Durant les négociations qui ont conduit à la signature du traité de Nice, la Commission européenne a proposé la création d'un ministère public européen compétent en matière de protection des intérêts financiers des Communautés, mais cette proposition a été écartée par les chefs d'Etat et de Gouvernement.
Votre commission considère que, dans certaines matières, l'unification des incriminations et des procédures constitue la seule voie susceptible de permettre une prévention et une répression efficace d'actes particulièrement odieux, en particulier les actes terroristes. L'efficacité exige à l'évidence l'unité d'action et l'unité du cadre législatif et réglementaire de cette action.
Les différences entre les législations des Etats membres de l'Union européenne, l'insuffisante coordination entre institutions policières et judiciaires constituent autant de possibilités d'échapper à la justice pour de nombreux criminels, qui profitent cependant de toutes les facilités offertes par la libre circulation au sein de l'Union.

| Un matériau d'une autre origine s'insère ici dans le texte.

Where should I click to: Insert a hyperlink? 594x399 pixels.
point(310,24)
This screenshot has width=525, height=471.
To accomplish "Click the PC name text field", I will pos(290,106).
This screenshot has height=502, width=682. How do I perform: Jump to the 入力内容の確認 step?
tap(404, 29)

En matière de criminalité transnationale, les incriminations devraient à terme être définies de manière parfaitement identique dans l'ensemble des Etats membres, sous la seule réserve des différences résultant des traductions, en elles-mêmes non négligeables.
Votre commission vous propose, sur ce point, de compléter la proposition de résolution pour préciser que cette unification des incriminations et des procédures implique notamment la création au niveau européen d'une autorité responsable des poursuites ainsi que l'attribution de compétences opérationnelles à Europol .

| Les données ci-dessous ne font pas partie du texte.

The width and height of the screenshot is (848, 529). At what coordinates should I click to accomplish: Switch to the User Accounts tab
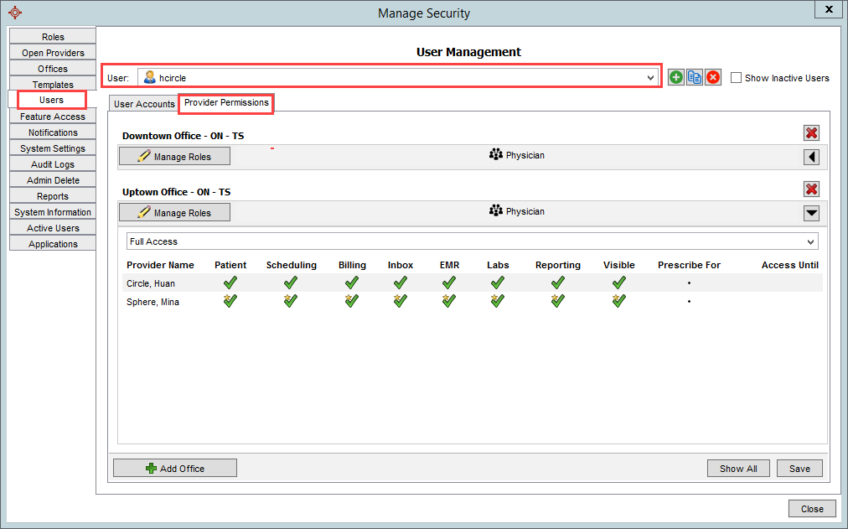click(x=142, y=104)
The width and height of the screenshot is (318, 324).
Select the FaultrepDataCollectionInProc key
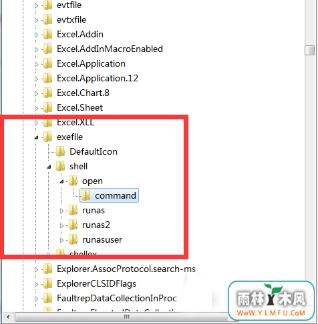coord(117,298)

La création d'un ministère public européen, compétent dans des matières clairement délimitées, apparaît comme le corollaire procédural indispensable de l'unification des incriminations. Ainsi, afin de protéger leurs propres ressortissants, certains Etats peuvent être tentés de ne pas adopter une attitude active vis-à-vis de groupes terroristes ayant une base logistique sur leur territoire, mais commettent leurs attentats dans un autre Etat membre. Face à ce risque, la mise en place d'un ministère public européen constituerait à l'évidence une solution plus efficace que toute formule de coordination.
Dans un contexte marqué par le développement de la criminalité organisée, la simple coordination entre autorités nationales est désormais insuffisante. Un commandement unifié s'avère indispensable .
Par ailleurs, plusieurs années après sa création, Europol reste, pour l'essentiel, un organe d'échanges d'informations. Il apparaît désormais souhaitable de doter Europol de véritables compétences opérationnelles lui permettant de conduire directement des enquêtes. Une telle évolution implique naturellement, comme l'a indiqué M. Antonio Vitorino, commissaire européen chargé des questions de justice, de poser la question du contrôle démocratique et judiciaire exercé sur l'activité d'Europol 4 ( * ) .
* 3 Rapport d'information n° 352 (1996-1997) présenté par M. Pierre Fauchon.
* 4 Audition par la commission des lois le mardi 26 juin 2001.